The Grant Township house, which later was the home of a prominent Lawrence cigar manufacturer, was accepted for the national register in January. Known as the Vermilya-Boener House, the structure now is owned by Lawrence attorney Lance Burr and is on Douglas County Road 1900N, about a mile north of U.S. Highway 24 and west of U.S. Highway 59.
Burr could not be reached for comment this morning.
The house was built by Elijah W. Vermilya for his family between 1866 and 1868. A native of New York, Vermilya came to Lawrence from Illinois between 1855 and 1860.
According to the nomination form that was submitted for the house's placement on the register, the Vermilya-Boener house is a two-story, limestone block, Italian Villa style house. Facing east, the house's foundation dimensions are 38 feet by 36 feet.
The house has been vacant since the mid-1950s and has suffered considerable deterioration.
"IT WAS quite a house in its day, and I think there's enough left to indicate what it was and what it could be again," Paul Caviness, a member of the board of the Lawrence Preservation Alliance, said this morning. "The stonework is in real good shape, and the interior has much of the original woodwork."
Steve Jansen, director of the Elizabeth M. Watkins Community Museum, said the limestone in the house "harkens back to a period in this county when trees were in short supply and wood was a scarce commodity."

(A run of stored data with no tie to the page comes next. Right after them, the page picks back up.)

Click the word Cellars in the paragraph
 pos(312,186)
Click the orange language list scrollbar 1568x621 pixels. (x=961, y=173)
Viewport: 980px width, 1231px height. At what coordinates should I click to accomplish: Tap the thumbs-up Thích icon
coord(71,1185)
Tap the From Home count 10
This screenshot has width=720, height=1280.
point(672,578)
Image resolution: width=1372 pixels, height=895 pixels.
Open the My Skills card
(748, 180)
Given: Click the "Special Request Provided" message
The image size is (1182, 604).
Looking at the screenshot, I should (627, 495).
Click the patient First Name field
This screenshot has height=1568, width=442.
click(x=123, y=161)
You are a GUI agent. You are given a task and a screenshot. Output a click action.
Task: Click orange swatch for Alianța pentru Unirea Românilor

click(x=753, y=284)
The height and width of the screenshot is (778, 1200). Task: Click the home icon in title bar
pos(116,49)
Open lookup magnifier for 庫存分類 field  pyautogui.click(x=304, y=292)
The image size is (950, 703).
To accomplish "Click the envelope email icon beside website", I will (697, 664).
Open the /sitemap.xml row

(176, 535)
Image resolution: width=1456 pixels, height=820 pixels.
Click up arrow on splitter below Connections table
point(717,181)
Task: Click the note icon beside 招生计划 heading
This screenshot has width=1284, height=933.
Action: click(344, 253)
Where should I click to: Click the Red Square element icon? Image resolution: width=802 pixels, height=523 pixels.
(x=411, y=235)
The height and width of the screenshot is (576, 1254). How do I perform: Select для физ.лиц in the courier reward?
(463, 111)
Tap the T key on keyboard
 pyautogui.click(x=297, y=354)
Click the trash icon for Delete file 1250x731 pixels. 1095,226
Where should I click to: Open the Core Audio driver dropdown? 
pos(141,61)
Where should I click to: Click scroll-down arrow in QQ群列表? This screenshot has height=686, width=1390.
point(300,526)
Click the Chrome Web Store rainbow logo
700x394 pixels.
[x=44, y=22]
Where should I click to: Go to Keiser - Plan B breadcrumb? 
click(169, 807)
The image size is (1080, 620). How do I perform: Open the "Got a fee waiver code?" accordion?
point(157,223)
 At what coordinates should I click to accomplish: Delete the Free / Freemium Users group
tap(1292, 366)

Jansen said that in the late 1800s, "A building of that size was seen as a sign that settlers were here and they were going to stay."
Jansen said the house is the 27th property in Douglas County to be placed on the national register. Two local historic districts Old West Lawrence and the Haskell Indian Junior College area also are on the register.
Jansen said the Vermilya-Boener House apparently is the first structure in Grant Township to be placed on the national register.
The house was inherited in 1909 by one of Elijah Vermilya's daughters, Ella, who lived in the house with her husband, William Boener. Boener, who moved to the house, established the Boener Brothers' Cigar Factory at 700 Mass. in Lawrence.
THE JEFFERSON Gazette described the factory in 1900, saying, "It is refreshing in these days when the trusts are gobbling up everything in sight to see successfully growing under our eyes, a prominent institution. . . . Boener Bros. have been building up a very thriving cigar factory in spite of the efforts of the trusts to squeeze out competition."